The Match by Romesh Gunesekera
02/04/06, The Observer
The slow-burn of an anomie infects the very soul of Sunny Fernando, a baffled, silent drifter in the stream of his own life. At times it is an accidie of the will, a Hamletesque paralysis, sometimes it is an inability to squeeze time and life in a ball and send it rolling towards some overwhelming end with purposeful determination, at other times it is his haunting by a past that is leaky and full of holes. In the middle of all this, an event when he was sixteen and living in the affluent, gated suburb of Makati in Manila stands out as an abiding ‘moment of being’ – a cricket match organised by his father, Lester, in an effort to recreate a little bit of his home, Ceylon, which he has left behind him. It is not just that game, so dear to the heart of everyone from the ex-colonies in a way that England cannot comprehend or has forgotten, but also the bewitching presence of Tina Navaratnam, effortlessly cool and beautiful and a crack hand with a cricket bat that occupy the innermost sanctum of Sunny’s heart.
In fact, his later life will be given over to seeking out the wholeness of that day in an effort to shore up his frangible exile’s life in London. He comes to London to study engineering but drifts into other things, his heart not wholly in any of them. He meets fellow immigrants, uneasily trying to position himself in their new worlds, but has provisional and limited success, unsure of ‘what to hang on to, what to let go, what to give, what to take’. Meanwhile, the Phillipines comes under the talons of Marcos while Sri Lanka slides into civil war and massacre. He meets Clara, falls in love with her, and fathers a son, Mikey. Until this point, Romesh Gunesekera’s fourth novel, The Match, is an elusively quiet and measured study of rootlessness and home-making, an almost healing counterpoint to the brash brass-bugle-and-timpani of what passes for contemporary fiction. Its dominant mood is an intense melancholy, its tone gracefully muffled, its nuanced washes of grey a perfect fit for the landscape of deracination and exile. Such unbounded generosity towards his characters, such subtle and gentle warmth, is only possibly by a novelist who is in deep sympathetic resonance with the very rhythms of the human heart.

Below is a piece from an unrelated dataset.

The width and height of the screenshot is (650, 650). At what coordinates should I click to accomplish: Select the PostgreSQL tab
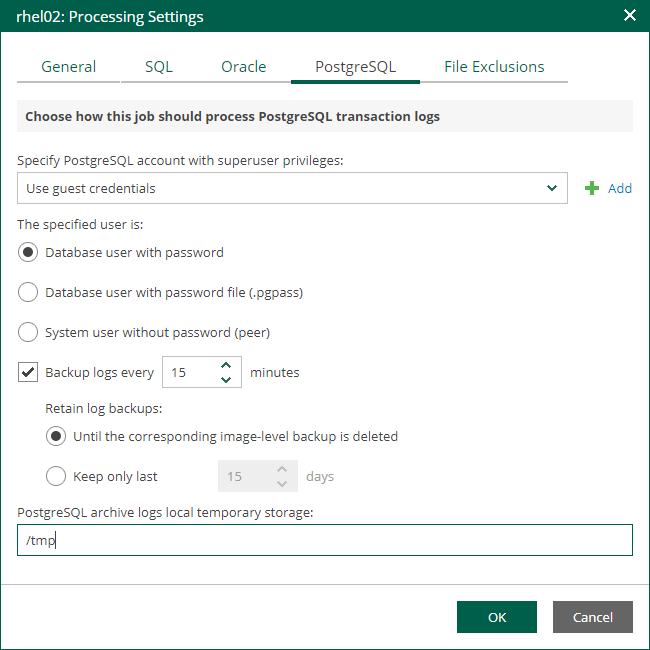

So it comes as a shock that the book reverses all this and goes awry with Mikey’s birth in 1986. The rudderless drift of life is difficult to catch truthfully in fiction without the narrative sharing the same indirection and stasis and as Sunny’s life gets caught in its own solipsistic eddies, the story seems to chase its tail in an endless loop as well. In an effort to galvanise the writing, Gunesekera becomes overt about the tectonic shifts of politics that had remained as subtly modulated noises off so far. The depredations of the LTTE in Sri Lanka bother Sunny obtrusively. Personal events unfold against this backdrop of despair – his father dies, the truth about his mother’s death when he was eight continues to haunt him, his partnership with Clara becomes more and more attenuated, he continues to be prey to ‘a longing for something that goes to the heart of everything’.

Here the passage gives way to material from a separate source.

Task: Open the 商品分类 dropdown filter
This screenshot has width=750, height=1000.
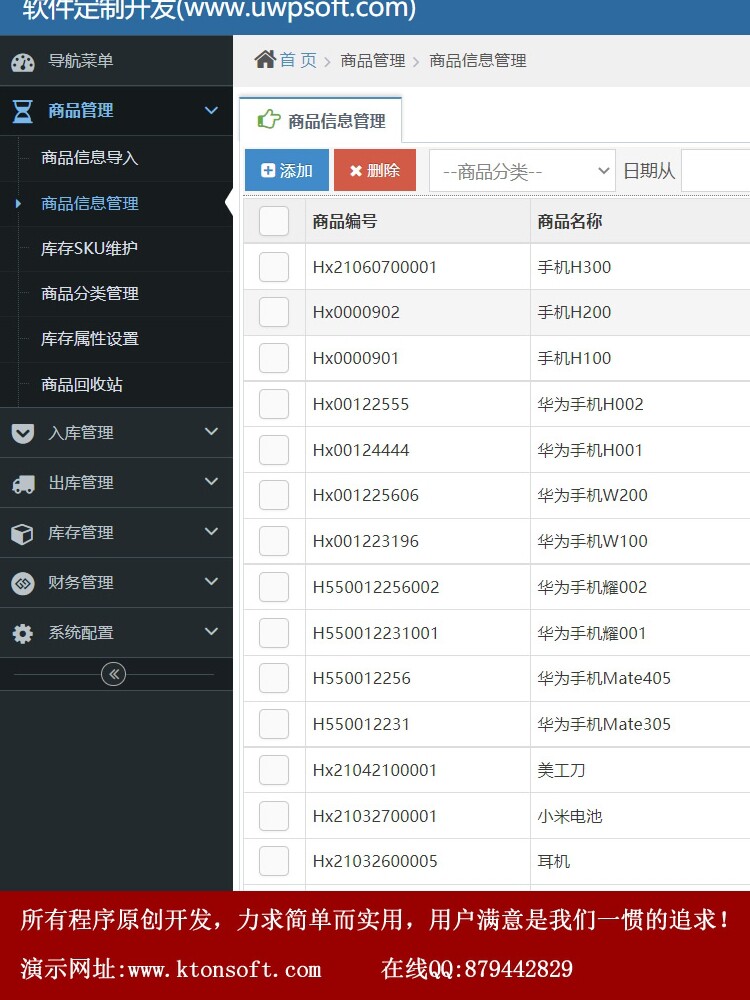Action: pyautogui.click(x=522, y=171)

A dread sententiousness creeps into the second half and there’s a damaging mingling of registers – sarcastic observations with bad jokes, failed comedy with social criticism. So, in the first half we get the radiant, restrained beauty of ‘At Runcorn they sped over a river of ink, a bridge falling into darkness. The horizon disappeared and a grey grain obscured everything. The train rattled in a void’. It brings to mind the lush felicities of Monkfish Moon, and his beautiful first novel, Reef. In the second half, the effect of phrases such as ‘conversations had to be punctuated by … kutchi-coos and pipi-poos flying between caged playpens and tilted high chairs’, a description of Clara’s early motherhood and Sunny’s own passion for photography as ‘while she clucked, he clicked’, all achieve a bathos so damaging to a novel that purports to be about the minute fallings away and vanishings of life.
It is through two cricket matches, one between Sri Lanka and England, and the culminating one, a one-day between Sri Lanka and India that Sunny gropes his way towards a kind of redemption at the end. Tina makes a surprise appearance, crude nationalisms of several strains are rebuked, photography holds out the possibility of salvation and the slow trickling away of life through his fingers suddenly reveals its design to Sunny, allowing him to staunch its flow. But after so much narrative drift and procrastination, the unexpected hope held out at the end sounds a dismayingly unconvincing note.